Derek Bambauer works at the University of Arizona as a Professor of Law. He specializes in IP and Internet-related legal issues. One of the main focuses that he spends his time studying, writing about, and discussing is censorship when it comes to the internet. It’s obviously a topic that he is passionate about and is being redefined quite often as well.
According to Derek Bambauer, the internet is already beginning to be censored in America in one form or another. He argues that there is a difference between “hard” and “soft” censorship and not understanding this makes it hard for the public to see what’s going on.
Derek Bambauer considers soft censorship as an indirect action. A common example of this is when a government prevents users from viewing or accessing data and info through a third party (such as Facebook). This kind of censorship happens behind the scenes and is rarely talked about since most people don’t realize it’s happening.
Hard censorship is a bit more obvious, and according to Derek Bambauer, the most ethical way to go about this. Hard censorship is when a government directly controls what data and information can be accessed by users.
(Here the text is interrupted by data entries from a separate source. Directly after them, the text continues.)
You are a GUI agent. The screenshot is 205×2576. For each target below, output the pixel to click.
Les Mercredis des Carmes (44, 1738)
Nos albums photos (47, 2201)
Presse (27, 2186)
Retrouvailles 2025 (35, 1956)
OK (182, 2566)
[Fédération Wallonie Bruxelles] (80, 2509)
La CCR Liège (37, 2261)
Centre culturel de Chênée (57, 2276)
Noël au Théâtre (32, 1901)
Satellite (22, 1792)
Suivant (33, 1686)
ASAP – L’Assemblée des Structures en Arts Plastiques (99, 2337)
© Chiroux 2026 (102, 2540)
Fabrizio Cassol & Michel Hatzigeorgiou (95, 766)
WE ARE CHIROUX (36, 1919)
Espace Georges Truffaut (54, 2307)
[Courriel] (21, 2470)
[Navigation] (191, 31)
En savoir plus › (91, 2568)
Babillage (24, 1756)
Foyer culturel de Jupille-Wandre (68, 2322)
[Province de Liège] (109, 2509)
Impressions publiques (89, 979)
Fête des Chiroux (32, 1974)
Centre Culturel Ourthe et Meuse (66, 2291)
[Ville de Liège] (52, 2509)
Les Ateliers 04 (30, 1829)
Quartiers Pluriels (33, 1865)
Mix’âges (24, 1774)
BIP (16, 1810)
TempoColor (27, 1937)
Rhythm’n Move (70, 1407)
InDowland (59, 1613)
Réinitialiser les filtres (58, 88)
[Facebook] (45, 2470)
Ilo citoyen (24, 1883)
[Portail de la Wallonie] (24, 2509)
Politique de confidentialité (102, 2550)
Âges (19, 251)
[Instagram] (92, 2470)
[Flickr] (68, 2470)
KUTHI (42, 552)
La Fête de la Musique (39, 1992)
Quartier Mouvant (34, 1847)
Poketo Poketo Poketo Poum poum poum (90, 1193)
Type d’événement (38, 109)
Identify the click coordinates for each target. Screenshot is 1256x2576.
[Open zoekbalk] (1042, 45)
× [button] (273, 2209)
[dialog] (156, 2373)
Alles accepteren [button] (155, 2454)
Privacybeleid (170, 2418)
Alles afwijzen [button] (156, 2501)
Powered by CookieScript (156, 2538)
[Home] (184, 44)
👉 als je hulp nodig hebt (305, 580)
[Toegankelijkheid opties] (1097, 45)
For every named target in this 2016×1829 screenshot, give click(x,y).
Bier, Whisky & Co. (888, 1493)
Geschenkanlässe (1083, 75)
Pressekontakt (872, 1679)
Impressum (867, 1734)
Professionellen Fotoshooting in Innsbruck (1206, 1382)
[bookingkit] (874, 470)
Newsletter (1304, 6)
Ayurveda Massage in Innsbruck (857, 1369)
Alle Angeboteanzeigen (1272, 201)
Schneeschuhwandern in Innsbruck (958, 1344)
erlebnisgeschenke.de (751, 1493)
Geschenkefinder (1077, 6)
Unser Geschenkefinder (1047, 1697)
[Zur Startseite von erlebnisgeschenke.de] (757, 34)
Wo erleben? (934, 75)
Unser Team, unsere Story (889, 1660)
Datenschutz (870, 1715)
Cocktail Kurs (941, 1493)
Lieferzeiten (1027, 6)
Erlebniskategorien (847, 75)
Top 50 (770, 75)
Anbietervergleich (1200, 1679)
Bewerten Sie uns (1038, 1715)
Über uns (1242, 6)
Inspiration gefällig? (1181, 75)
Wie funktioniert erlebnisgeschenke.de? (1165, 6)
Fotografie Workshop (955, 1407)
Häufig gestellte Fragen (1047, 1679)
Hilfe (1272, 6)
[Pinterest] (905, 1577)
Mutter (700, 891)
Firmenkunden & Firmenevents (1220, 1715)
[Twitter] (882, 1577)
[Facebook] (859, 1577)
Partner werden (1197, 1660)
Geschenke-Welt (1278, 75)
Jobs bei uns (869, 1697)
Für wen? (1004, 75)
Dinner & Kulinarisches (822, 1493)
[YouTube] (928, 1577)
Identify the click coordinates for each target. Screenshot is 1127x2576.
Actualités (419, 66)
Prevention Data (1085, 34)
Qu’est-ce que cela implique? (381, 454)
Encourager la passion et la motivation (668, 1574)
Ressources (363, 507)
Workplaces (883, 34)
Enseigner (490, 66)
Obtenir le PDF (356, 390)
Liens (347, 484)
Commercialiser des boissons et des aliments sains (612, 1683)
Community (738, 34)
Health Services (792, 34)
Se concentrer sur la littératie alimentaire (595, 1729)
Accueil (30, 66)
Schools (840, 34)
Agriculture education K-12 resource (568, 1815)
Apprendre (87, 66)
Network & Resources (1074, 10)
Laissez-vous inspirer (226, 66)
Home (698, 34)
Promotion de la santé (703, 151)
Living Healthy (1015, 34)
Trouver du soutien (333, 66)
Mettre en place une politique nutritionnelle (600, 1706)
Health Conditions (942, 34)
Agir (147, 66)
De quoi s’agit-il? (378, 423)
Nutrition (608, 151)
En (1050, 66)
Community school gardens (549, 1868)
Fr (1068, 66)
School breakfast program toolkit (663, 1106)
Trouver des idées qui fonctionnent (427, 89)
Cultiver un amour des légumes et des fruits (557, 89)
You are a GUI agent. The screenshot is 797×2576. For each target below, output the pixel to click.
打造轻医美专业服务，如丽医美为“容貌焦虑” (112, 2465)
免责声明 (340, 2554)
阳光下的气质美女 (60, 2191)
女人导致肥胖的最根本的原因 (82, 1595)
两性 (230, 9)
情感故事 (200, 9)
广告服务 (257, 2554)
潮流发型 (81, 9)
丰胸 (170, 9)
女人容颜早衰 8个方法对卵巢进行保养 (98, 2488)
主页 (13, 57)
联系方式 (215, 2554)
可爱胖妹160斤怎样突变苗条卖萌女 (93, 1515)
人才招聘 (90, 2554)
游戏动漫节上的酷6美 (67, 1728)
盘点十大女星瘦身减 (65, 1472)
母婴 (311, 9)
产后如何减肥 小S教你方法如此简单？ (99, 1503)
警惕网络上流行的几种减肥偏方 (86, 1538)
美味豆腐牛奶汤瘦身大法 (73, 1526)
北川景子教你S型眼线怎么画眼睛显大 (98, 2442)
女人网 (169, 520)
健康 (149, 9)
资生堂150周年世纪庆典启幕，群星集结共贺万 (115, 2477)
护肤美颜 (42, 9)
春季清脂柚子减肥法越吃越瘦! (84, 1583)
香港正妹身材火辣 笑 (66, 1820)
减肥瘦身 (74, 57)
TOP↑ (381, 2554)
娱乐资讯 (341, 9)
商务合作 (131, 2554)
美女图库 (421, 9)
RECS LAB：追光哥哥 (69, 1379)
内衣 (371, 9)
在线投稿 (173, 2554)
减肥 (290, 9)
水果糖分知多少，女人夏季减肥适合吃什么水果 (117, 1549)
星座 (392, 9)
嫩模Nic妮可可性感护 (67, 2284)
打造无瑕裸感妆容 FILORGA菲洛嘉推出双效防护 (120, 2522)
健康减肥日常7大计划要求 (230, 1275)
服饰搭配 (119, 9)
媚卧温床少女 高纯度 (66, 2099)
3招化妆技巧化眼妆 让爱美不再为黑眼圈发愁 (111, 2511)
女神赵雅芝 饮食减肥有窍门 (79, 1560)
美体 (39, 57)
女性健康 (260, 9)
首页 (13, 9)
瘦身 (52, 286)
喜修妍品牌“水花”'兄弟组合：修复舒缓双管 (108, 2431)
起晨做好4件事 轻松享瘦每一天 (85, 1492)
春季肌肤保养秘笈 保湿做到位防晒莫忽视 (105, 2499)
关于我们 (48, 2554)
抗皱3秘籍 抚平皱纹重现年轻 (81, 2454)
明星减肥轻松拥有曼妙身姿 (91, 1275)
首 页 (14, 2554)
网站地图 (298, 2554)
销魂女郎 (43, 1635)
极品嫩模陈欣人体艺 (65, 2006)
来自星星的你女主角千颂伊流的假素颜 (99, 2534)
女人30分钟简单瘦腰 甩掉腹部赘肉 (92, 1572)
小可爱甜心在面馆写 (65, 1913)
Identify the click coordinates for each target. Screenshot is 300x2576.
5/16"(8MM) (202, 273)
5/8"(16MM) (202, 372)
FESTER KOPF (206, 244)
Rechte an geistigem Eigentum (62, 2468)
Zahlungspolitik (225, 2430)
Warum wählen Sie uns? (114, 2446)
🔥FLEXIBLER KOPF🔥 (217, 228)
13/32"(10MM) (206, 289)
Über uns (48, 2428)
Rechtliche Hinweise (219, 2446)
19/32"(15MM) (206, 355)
The reason why Derek thinks this is the most effective way to go is because it forces governments to abide by regulations and not try to control more than they should. As we’ve seen with recent findings regarding the conduct of the NSA, this can spiral out of control rather fast.
In addition to his work on censorship, Derek Bambauer has published various articles on the act of data recovery and the best ways to go about implementing software upgrades from a legal standpoint. He has a technical background and has worked as an engineer, which makes him well-suited to diagnose legal issues that the internet might face (especially when it comes to censorship and intellectual property).
Derek holds a Bachelor of Arts degree and a J.D. from Harvard and was a contributor for one of their prominent law blogs. He has spent time studying Internet censorship in other parts of the world to monitor the effect it has on their citizens and politics. He was also an Associate Professor of Law at the Brooklyn Law School before making his way to the University of Arizona.